PROBLEM TO WORK ON ▸ Copy each line of the data below without changing anything.
=== RAW RECORDS ===
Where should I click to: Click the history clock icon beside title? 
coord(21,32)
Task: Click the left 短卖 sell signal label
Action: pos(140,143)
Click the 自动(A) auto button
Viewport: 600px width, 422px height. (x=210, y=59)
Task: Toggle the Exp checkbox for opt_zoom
===
RESULT OF THIS EXERCISE ▸
Where should I click to: Click the history clock icon beside title? 
coord(21,32)
Task: Click the left 短卖 sell signal label
Action: pos(140,143)
Click the 自动(A) auto button
Viewport: 600px width, 422px height. (x=210, y=59)
Task: Toggle the Exp checkbox for opt_zoom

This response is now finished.